Tanya Valko "Arabska księżniczka" (Adriana Boruszewska)
Tanya Valko „Arabska księżniczka”
wydawnictwo: Prószyński i S-ka
recenzent: Adriana Boruszewska
Mierzenie się z recenzją książki Tanyi Valko „Arabska księżniczka” to jak starcie z tytanem lub „Trylogią” Sienkiewicza. Jak bowiem można recenzować czwartą część sagi, którą zachwyca się cały świat? Żadna recenzja nie będzie wystarczająco dobra. Zwłaszcza, że mnie „Arabska księżniczka” nie porwała. Co prawda, nie czytałam wcześniejszych części, ale ta ostatnia mnie mocno rozczarowała.

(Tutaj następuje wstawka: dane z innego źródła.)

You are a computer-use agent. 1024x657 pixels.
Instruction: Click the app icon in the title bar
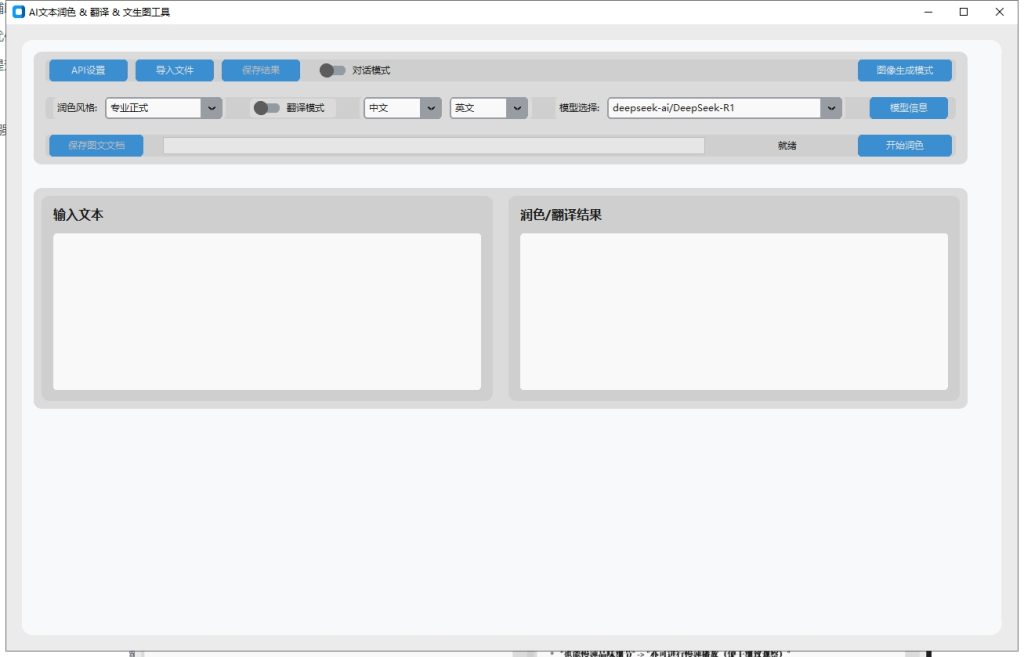[18, 12]
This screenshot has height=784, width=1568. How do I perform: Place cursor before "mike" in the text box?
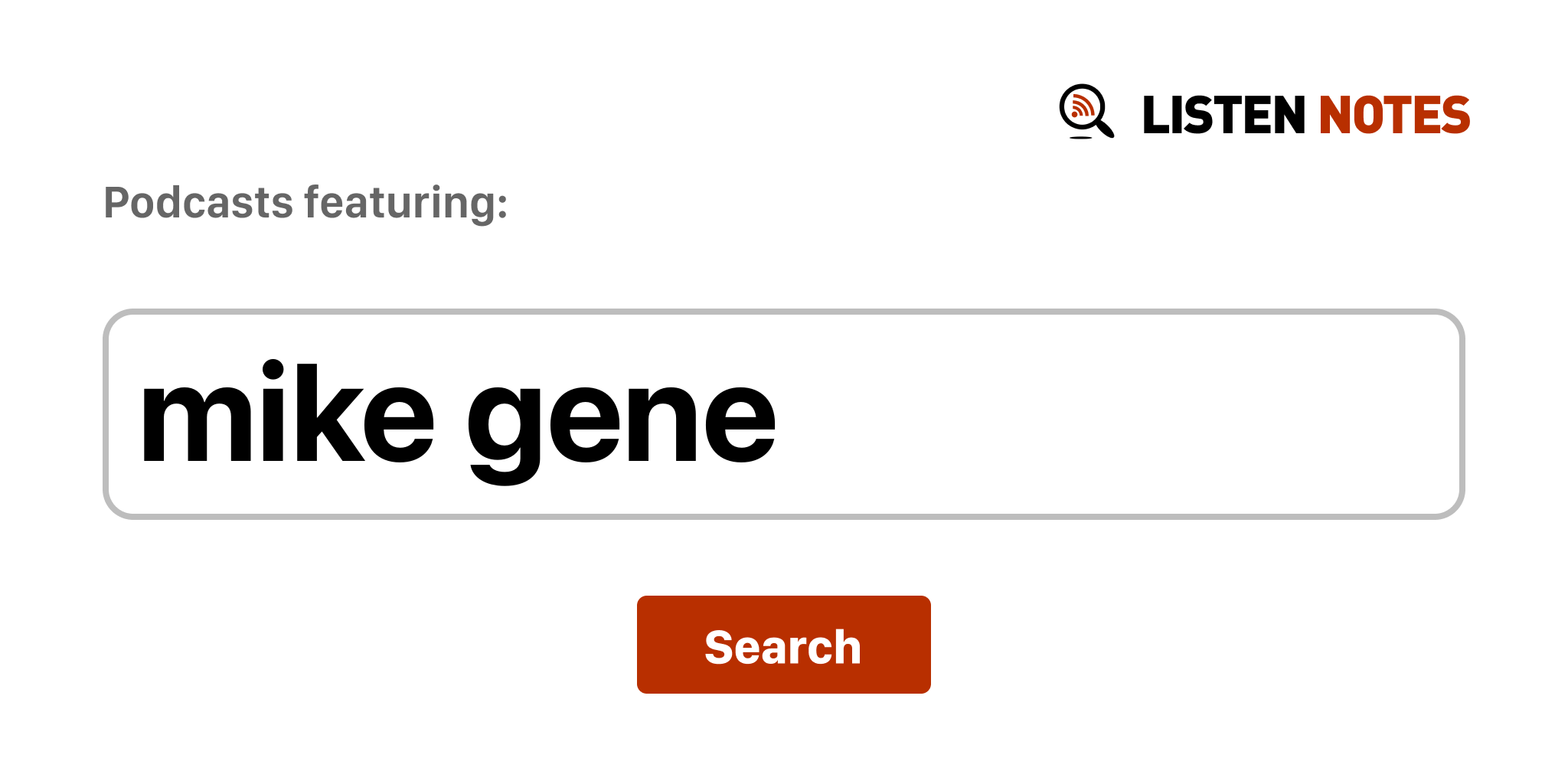click(x=141, y=414)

„Arabska księżniczka” to kontynuacja losów Doroty i jej córki Marysi. Początek książki to też początek nowego etapu w życiu obu kobiet i ich rodziny – Marysia rodzi córkę, Nadię. Nowy początek rodzi oczywiście nowe problemy, a całe zło świata koncentruje się oczywiście na głównych bohaterkach. Dodatkowo pojawia się postać tytułowej księżniczki, Lamii, której to knowania komplikują i tak już zawikłane życie biednej Marysi.
Powinnam się zachwycać, ale niestety nie mogę. Czytając zapowiedzi książki liczyłam, że rzeczywiście okryję, jak żyją kobiety w Arabii Saudyjskiej. Niestety autorka skupiła się na iście bajkowej scenerii niczym z „Baśni z tysiąca i jednej nocy”. Trochę nieprawdziwej, zbytnio ociekającej złotem i pachnącej drogimi perfumami. Dodatkowym, i chyba największym minusem, są infantylne dialogi, które sprawiają, że postacie z książki stają się tak nieprawdziwe, że aż groteskowe. To, co mnie bardzo zadziwiło, to sposób przedstawienia relacji matka-córka między Dorotą a Marysią. Matka, która zachowuje się jak podlotek i przypomina raczej swoją najmłodszą, kilkunastoletnią córkę, nie pasuje to obrazu dojrzałej kobiety po przejściach. Zaś córka, która sama nie do końca odnajduje się w żadnej z zastanych przez nią rzeczywistości, traktuje matkę z lekkim pobłażaniem. Ogólnie sam opis relacji i dialogi między kobietami są bardzo dziwne i przekoloryzowane. Znów odnoszę wrażenie, że polskie pisarki, nie potrafią dobrze skonstruować damskich postaci. Dorota i Marysia to bowiem kolejne bohaterki, które ocierają się o groteskę.
Zdaję sobie sprawę, że saga Tanyi Valko podbiła serca czytelniczek na całym świecie, jak wielu zapewnia, jednak ja chyba jestem wyjątkiem. Uważam, że na rynku wydawniczym pojawiły się o wiele ciekawsze książki opisujące losy kobiet w świecie muzułmańskich realiów niż „Arabska księżniczka”. Ale… co kto lubi.